TASK GOAL
Set down word for word the lines that begin the entries and run through the line containing "Viewport: 2241px width, 1230px height.". Give nothing further.

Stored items
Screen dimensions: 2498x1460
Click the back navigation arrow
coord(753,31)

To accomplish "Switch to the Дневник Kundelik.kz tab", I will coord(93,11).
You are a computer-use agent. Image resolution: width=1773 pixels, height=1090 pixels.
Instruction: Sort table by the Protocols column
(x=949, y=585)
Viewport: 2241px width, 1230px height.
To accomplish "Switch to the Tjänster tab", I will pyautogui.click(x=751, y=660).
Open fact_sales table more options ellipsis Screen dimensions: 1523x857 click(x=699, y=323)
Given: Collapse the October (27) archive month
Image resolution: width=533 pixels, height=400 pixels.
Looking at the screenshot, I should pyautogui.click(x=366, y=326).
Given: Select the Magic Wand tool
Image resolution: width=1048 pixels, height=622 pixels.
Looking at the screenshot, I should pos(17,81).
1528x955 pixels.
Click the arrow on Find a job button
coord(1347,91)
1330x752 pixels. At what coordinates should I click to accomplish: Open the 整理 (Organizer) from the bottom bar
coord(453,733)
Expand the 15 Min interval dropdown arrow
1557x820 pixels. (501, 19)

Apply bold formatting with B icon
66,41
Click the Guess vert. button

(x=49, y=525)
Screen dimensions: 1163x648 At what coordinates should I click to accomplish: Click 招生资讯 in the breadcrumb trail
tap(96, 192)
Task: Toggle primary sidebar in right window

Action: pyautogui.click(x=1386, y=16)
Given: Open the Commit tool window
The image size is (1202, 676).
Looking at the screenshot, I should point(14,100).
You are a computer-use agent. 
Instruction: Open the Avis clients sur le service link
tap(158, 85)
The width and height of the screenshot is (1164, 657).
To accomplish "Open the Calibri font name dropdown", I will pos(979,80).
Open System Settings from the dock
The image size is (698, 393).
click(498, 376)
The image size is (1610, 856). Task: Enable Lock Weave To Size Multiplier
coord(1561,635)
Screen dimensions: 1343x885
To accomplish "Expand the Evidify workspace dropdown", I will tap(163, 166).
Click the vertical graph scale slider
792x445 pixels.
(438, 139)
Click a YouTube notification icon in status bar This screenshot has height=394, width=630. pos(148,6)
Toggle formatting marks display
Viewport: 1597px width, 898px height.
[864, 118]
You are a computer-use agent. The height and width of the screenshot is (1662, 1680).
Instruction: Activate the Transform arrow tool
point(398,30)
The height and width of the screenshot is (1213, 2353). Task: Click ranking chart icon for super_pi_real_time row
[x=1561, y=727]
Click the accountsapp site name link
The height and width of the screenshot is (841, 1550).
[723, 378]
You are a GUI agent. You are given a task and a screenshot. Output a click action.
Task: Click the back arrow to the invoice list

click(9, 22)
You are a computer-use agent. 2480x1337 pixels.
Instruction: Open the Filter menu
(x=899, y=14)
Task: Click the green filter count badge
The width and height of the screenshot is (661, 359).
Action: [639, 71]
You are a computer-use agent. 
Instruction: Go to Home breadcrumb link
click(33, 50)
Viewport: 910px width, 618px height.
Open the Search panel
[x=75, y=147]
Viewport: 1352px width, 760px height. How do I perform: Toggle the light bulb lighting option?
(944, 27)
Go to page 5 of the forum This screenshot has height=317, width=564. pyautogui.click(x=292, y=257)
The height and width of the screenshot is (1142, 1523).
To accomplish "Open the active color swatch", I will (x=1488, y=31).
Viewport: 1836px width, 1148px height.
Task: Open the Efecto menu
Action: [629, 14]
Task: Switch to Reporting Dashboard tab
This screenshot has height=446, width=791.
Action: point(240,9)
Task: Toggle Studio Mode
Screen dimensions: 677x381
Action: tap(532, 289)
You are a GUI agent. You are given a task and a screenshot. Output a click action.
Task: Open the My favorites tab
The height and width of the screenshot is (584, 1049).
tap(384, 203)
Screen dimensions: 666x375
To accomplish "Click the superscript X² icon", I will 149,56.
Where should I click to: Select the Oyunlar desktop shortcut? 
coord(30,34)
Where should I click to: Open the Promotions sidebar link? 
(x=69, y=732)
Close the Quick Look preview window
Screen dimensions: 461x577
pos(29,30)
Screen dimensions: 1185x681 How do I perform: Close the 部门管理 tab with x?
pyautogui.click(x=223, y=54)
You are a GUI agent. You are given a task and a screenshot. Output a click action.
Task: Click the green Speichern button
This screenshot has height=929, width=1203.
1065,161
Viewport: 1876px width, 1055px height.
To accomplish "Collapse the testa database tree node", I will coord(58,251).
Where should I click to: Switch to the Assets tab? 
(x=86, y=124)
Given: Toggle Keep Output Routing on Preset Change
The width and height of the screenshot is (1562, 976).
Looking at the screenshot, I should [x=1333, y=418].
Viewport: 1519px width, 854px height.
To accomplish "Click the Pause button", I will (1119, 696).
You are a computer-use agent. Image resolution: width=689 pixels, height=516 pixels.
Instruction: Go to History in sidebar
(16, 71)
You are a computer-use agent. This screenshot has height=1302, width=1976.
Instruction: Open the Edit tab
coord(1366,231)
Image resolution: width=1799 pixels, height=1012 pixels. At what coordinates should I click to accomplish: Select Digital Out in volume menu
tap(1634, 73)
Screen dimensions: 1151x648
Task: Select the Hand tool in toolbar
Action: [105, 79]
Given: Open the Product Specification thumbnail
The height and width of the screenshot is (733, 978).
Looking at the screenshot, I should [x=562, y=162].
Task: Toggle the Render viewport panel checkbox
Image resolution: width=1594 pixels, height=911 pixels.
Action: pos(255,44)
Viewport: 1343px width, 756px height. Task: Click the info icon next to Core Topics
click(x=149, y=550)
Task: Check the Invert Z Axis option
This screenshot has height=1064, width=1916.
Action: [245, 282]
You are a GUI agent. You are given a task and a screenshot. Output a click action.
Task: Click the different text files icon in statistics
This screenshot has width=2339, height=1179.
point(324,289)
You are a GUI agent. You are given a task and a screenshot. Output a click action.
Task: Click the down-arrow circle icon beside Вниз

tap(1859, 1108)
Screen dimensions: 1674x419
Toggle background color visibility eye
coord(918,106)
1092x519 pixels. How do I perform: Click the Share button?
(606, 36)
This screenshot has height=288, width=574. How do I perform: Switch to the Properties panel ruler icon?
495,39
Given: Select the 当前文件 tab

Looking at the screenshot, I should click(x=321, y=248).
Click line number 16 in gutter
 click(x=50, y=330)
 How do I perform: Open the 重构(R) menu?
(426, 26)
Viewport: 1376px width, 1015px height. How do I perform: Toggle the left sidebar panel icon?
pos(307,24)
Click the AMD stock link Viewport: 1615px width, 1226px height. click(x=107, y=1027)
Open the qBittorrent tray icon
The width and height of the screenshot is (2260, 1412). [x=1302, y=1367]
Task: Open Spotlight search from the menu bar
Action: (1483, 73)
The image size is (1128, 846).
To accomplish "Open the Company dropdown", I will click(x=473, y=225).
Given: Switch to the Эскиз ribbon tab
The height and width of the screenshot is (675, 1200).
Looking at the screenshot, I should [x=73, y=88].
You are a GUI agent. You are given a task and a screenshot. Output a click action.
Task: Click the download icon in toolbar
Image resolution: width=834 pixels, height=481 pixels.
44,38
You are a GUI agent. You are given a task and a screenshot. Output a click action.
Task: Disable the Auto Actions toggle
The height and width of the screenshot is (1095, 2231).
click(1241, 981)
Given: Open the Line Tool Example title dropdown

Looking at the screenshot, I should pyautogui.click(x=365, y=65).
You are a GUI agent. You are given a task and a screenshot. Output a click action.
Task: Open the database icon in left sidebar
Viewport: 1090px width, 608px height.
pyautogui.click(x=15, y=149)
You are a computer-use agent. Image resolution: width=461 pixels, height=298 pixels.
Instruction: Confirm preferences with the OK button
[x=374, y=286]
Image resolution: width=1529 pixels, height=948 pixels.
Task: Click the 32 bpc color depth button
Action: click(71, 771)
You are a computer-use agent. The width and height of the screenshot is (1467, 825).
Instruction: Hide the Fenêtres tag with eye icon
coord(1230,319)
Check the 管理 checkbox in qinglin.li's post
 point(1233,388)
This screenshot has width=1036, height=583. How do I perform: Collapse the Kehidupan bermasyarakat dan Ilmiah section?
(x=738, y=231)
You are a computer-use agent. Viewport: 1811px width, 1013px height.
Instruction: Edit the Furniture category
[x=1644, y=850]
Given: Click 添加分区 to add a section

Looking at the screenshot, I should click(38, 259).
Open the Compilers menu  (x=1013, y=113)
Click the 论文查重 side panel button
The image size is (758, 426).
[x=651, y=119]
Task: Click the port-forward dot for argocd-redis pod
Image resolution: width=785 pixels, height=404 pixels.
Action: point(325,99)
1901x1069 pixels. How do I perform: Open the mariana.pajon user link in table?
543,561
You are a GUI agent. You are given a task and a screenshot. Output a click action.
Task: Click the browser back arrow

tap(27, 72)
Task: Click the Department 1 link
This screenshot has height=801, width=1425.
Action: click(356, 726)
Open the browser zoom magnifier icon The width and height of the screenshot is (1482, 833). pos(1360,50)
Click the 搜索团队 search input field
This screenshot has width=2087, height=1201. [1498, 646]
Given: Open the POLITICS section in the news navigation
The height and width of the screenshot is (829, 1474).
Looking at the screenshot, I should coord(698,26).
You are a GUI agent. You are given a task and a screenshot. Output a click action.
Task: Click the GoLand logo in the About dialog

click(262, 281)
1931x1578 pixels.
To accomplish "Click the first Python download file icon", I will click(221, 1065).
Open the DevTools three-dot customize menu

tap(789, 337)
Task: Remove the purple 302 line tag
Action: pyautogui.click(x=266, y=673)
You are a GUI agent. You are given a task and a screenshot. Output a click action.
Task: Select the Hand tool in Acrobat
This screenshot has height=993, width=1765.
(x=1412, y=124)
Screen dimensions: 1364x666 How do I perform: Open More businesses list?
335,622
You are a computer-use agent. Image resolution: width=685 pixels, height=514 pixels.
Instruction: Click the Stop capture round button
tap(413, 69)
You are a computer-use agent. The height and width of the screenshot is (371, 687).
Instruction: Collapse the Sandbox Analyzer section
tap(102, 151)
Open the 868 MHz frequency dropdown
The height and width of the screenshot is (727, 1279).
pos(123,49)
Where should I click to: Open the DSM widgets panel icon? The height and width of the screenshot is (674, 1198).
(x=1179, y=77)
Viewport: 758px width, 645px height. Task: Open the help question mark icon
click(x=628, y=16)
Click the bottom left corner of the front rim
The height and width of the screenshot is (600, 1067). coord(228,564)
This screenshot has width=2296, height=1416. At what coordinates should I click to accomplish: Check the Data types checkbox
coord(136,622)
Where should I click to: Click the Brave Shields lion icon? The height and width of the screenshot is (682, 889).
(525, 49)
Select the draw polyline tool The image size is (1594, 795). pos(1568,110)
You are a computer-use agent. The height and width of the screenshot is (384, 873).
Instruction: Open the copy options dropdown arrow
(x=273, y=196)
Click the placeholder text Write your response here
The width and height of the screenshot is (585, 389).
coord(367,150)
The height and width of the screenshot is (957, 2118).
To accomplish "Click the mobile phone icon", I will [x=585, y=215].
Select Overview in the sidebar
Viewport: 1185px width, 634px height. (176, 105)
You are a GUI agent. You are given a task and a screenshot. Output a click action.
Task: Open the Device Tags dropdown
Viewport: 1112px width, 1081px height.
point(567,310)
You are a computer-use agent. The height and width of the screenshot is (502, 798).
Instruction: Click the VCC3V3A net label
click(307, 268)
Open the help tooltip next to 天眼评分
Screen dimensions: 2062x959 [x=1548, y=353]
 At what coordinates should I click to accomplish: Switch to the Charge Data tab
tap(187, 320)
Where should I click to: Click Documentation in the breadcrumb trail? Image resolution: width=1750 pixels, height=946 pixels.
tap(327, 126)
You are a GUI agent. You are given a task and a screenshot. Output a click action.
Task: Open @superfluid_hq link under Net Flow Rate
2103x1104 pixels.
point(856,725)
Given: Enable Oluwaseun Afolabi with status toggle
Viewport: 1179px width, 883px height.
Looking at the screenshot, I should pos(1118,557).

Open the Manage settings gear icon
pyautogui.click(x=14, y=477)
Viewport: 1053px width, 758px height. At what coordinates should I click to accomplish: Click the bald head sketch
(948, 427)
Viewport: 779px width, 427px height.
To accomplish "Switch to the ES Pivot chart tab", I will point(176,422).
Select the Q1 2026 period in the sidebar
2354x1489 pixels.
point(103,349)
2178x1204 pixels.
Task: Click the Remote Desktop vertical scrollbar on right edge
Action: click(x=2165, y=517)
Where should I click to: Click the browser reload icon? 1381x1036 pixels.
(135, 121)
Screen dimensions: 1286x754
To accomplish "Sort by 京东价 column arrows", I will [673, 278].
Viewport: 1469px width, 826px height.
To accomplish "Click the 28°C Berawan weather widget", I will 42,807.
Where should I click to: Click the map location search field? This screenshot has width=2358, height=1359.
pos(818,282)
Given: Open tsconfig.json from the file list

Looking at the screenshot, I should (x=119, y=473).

TASK RESPONSE
Screen dimensions: 2498x1460
Click the back navigation arrow
coord(753,31)

To accomplish "Switch to the Дневник Kundelik.kz tab", I will coord(93,11).
You are a computer-use agent. Image resolution: width=1773 pixels, height=1090 pixels.
Instruction: Sort table by the Protocols column
(x=949, y=585)
Viewport: 2241px width, 1230px height.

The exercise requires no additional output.